I found this exert from Eli's analysis very interesting

"We screened for 9 different coral pathogens, and found no evidence of these in any tanks sampled for this study. "

*Prime corals has left the chat*

I can share my specific laboratory protocols if someone wants them -- there is no room for secrecy in science, and no need for it in a service like this.

Fantastic stance. For something this opaque, to provide all the info you can certainly serves to alleviate peoples concerns.

Neat service, I commend you for being so transparent!

Seconded

Briefly, here is part of my reports for two tanks; one doing well, and the other that was dealing with frequent dinoflagellate outbreaks.

First, here is the key that is provided by AquaBiomics to help you interpret your scores:

Here are the scores for one of my tanks that was doing well.

Here are the scores for the tank with dino outbreaks

The diversity score is in the red, and my microbial richness is in the yellow. Per the recommendations from this report, I added some live rock from the tank that was doing well. The dinoflagellate problems have subsided since. Soon, I will have a follow up report to see how the microbiome has changed, if at all, since the first snapshot.

That is where the data will be super interesting, I'd imagine the snapshot would improve. Post that analysis would be to determine if it remains diverse, and or what happened to cause the lack of diversity.

Sorry but you seems to have no idea about statistics or data analysis!

I'm stuned to learn that some one with your education lack the knowledge how water coloum and surface bacteria levels can help undestand a tanks chemistry. You seriously think that you need to have the same exact amount of bateria in every part of the tank for us to understand about the test results ? You should be able to easily make statistical analysis with a set of data.

Anyway It seems @AquaBiomics already replied as well about this.

Curious why you felt it necessary to resort quickly to insults? Nothing said was egregious. Had I levied the question you would have been correct in your assumption I am not well versed in those topics. However it would have been equally uncalled for to insult me. We all are here to ask questions, learn, and advance this hobby. What is in this thread is quite advanced, far beyond the understanding of many. Consider that prior to lobbing insults next time.

 

[MnFish1]

I'm stuned to learn that some one with your education lack the knowledge how water coloum and surface bacteria levels can help undestand a tanks chemistry. You seriously think that you need to have the same exact amount of bateria in every part of the tank for us to understand about the test results ? You should be able to easily make statistical analysis with a set of data.

Anyway It seems @AquaBiomics already replied as well about this.

I'm stunned that you don't know how to spell stunned...... JK. You're putting words in my mouth and implying something I never did.
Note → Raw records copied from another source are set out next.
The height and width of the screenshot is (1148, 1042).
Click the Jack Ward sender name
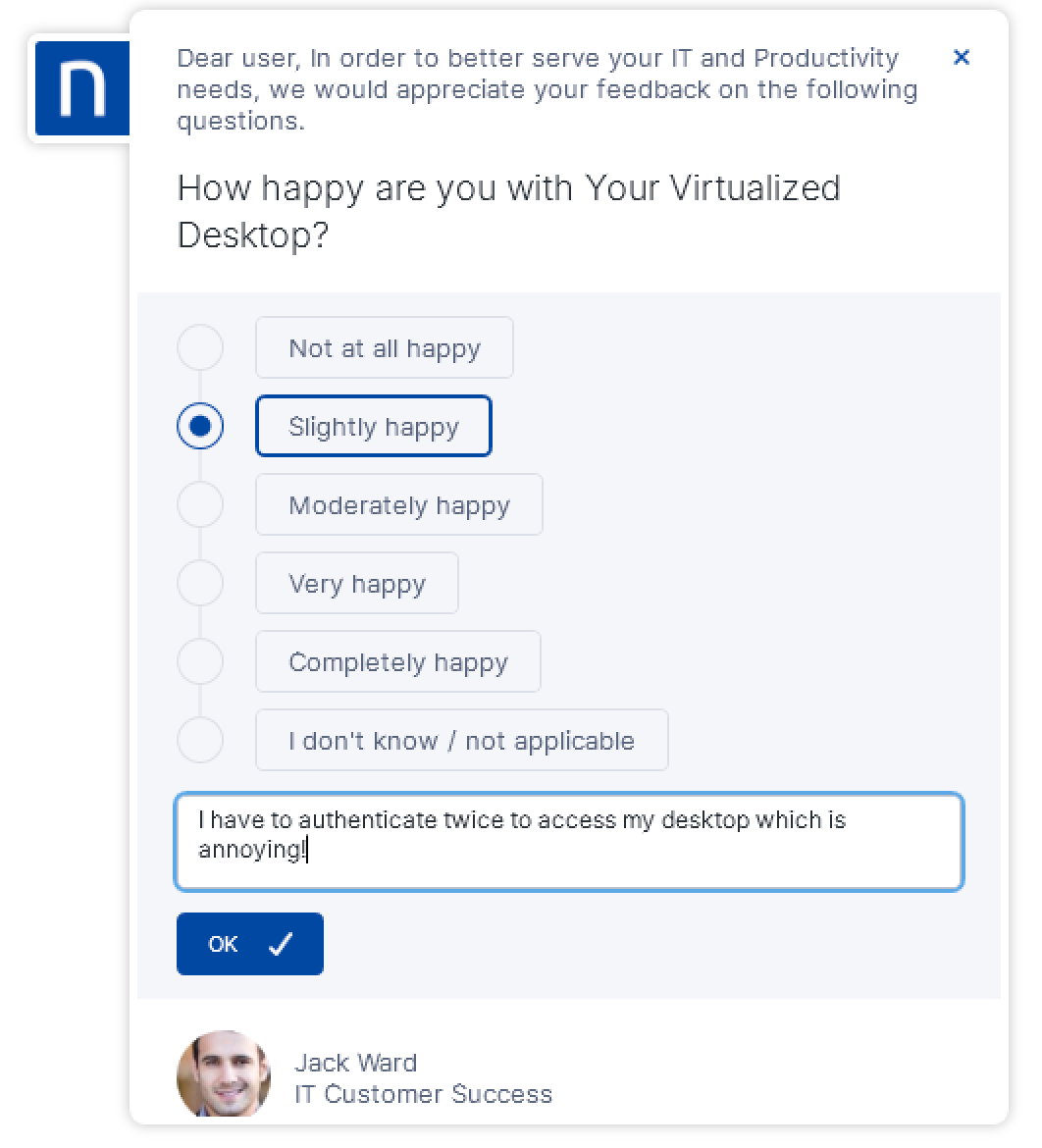point(355,1063)
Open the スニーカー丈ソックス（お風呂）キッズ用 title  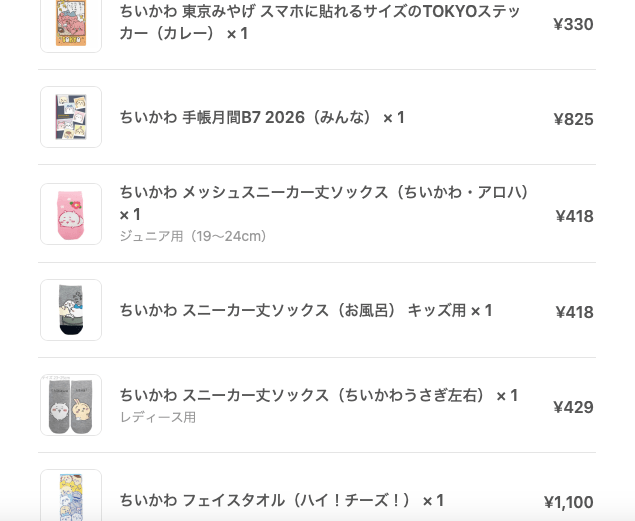coord(306,311)
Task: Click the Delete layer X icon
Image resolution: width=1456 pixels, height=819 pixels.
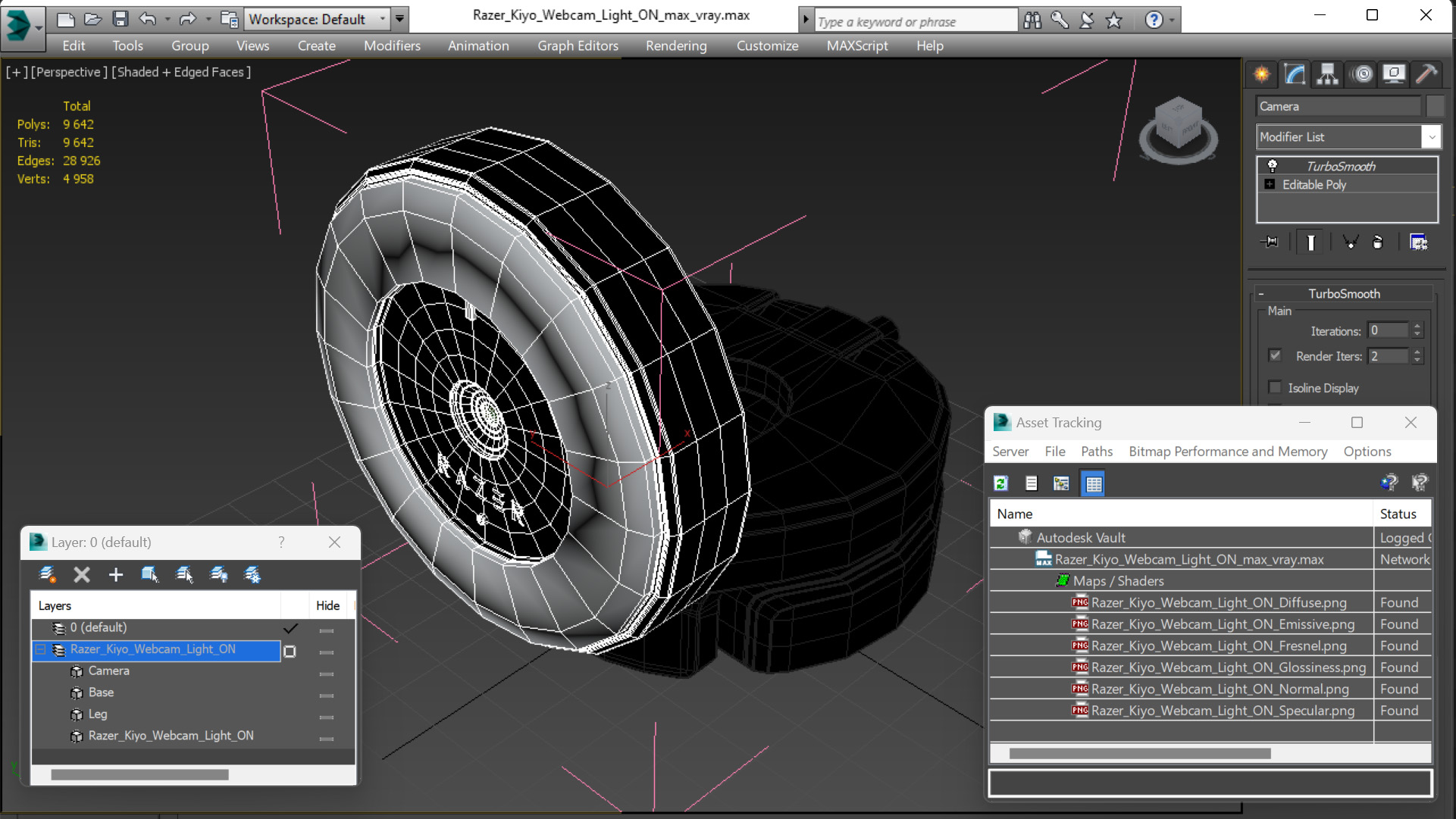Action: click(x=82, y=575)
BTW - the reason he is STUDYING this whole thing is because No one knows exactly how water column and surface bacteria can help understand a tanks chemistry - so I don't get your perceived 'anger' - or whatever at my merely asking questions to the researcher.

My gut feeling is that (again unless he has data to the contrary) - and data as to how reproducible the tests are depending on the factors I already mentioned - I don't know what to make of a report based on a single test from a single water area.